The space industry used to be dominated by a single player: the U.S. government, which contracted out services to a handful of very large aerospace primes and put their tech to use in long-term, centrally managed programs. Things have rapidly evolved since. Due to an explosive technological acceleration and, in part, venture capital and private equity, the U.S. government is one customer among many — but it doesn’t intend on being left behind.
To that end, the U.S. Space Force’s (USSF) SpaceWERX office has entered into a partnership with the eleven-month-old venture capital firm Embedded Ventures that’s aimed at building out research and development opportunities that can both grow the domestic space economy and be used to defend the country’s interests.

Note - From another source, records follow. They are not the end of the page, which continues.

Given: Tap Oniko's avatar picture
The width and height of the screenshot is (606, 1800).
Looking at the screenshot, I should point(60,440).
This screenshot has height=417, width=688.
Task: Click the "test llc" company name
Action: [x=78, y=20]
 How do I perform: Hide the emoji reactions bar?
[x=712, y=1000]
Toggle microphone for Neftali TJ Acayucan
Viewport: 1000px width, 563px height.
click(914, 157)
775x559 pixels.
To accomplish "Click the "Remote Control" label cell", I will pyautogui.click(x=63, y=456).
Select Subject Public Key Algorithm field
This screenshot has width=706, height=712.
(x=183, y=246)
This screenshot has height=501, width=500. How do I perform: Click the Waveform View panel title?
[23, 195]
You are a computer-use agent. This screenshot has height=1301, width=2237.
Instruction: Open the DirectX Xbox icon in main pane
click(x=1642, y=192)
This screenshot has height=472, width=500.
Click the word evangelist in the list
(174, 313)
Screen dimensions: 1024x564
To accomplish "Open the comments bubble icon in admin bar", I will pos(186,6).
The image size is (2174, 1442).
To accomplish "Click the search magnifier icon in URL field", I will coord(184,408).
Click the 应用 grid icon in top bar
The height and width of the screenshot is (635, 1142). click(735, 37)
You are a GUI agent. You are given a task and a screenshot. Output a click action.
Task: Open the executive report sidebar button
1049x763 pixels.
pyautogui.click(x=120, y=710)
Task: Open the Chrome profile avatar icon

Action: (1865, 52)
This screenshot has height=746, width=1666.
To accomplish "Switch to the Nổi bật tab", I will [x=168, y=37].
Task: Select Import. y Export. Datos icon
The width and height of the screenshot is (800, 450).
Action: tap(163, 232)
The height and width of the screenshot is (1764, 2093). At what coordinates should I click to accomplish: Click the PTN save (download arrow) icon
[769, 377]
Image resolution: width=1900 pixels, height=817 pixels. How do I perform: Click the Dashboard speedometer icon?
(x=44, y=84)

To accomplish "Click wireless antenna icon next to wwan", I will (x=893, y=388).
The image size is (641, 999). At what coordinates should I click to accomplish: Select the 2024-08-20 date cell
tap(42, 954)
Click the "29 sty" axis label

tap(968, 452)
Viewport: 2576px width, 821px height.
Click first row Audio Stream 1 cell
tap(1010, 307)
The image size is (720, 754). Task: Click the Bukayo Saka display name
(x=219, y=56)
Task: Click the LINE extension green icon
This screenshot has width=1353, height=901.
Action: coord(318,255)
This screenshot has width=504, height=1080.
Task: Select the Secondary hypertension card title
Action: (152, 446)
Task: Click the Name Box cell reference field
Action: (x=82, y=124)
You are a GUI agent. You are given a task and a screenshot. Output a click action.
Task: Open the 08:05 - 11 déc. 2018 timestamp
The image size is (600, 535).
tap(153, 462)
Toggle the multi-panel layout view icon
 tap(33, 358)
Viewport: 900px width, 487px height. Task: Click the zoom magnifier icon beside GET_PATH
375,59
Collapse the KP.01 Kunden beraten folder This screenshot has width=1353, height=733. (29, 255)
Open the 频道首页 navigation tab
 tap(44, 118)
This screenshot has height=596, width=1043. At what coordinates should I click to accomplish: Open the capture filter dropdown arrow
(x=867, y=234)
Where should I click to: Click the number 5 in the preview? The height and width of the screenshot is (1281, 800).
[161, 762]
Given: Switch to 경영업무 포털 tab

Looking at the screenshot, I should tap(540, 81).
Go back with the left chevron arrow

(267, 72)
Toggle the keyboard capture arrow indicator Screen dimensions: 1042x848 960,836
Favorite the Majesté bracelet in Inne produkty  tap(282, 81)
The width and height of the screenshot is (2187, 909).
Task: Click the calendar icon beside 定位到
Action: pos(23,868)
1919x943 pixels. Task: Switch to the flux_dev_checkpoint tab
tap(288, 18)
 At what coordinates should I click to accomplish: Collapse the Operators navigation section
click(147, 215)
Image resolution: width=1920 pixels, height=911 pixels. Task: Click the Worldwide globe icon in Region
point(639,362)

This is the first time the USSF has entered into this kind of R&D agreement, called a Cooperative Research and Development Agreement (CRADA), with a VC firm. It’s also yet another sign that the U.S. government is looking to benefit from the practices and funding model of venture capital.
CRADAs are traditionally used between the U.S. Department of Defense and startups looking to collaborate with the government. Mandy Vaughn, who recently joined the fund as an operating partner, suggested the idea to pursue a CRADA, according to Embedded co-founder Jenna Bryant. After a few phone calls between Embedded Ventures and government officials, like Lieutenant Colonel Walter McMillan, “the rest is history,” Bryant said.
There’s a lot of missed opportunity, on both the side of venture capital and the DOD, that this five-year partnership could help alleviate, Embedded co-founder Jordan Noone told TechCrunch. For one, venture capital can move much more quickly than the public entities can. VCs also have their ears to the ground on new and emerging technologies that defense interests could stand to benefit from.
Startups could benefit from the partnership as well. For many young companies, working with the U.S. government is a complicated, intimidating process, one characterized by long contractual timelines or highly regulated processes. Much of it comes down to education: startups making strategic decisions that will set them up to be eligible for a government contract, and it’s there that a VC firm could help.
“There’s not a lot of positive pressures from the venture capital community to encourage these dual-use tech opportunities,” Noone said. But such opportunities can be lucrative, for those companies willing to overcome the barriers to applying for a contract.
For Embedded’s part, they’re far more likely to take a risk on a company if there’s a probability that there’s a huge customer — the U.S. government — on the other side. Plus, the space technologies that could play a major role, say, 20 years from now, will likely be ones that need a public-private partnership, Noone said, similar to how SpaceX was seeded in part by investments from NASA.
“How did we end up in an ecosystem in the venture community where Silicon Valley was birthed making technologies during the Cold War, and now they solely make consumer apps?” Noone said. “What happened in between and how do you steer the ship back where there is a national security relevance to Silicon Valley?”
Embedded and the USSF will meet regularly to talk progress and to set benchmarks along the way. As this is a new type of partnership under the CRADA program, involving no financial exchange between either entity, part of the goal is actually defining what a successful partnership looks like, so it could be replicated in the future. While there’s no requirement that the two entities co-invest, it may be one result of the collaboration, an Embedded spokesperson said.
“People in industry are always talking about, ‘how we can all work together, move at venture pace,’ but no one’s actually doing it,” Bryant added. “It matters to me that we do something right now.”
The story has been updated to include more background on the CRADA between the USSF and Embedded Ventures.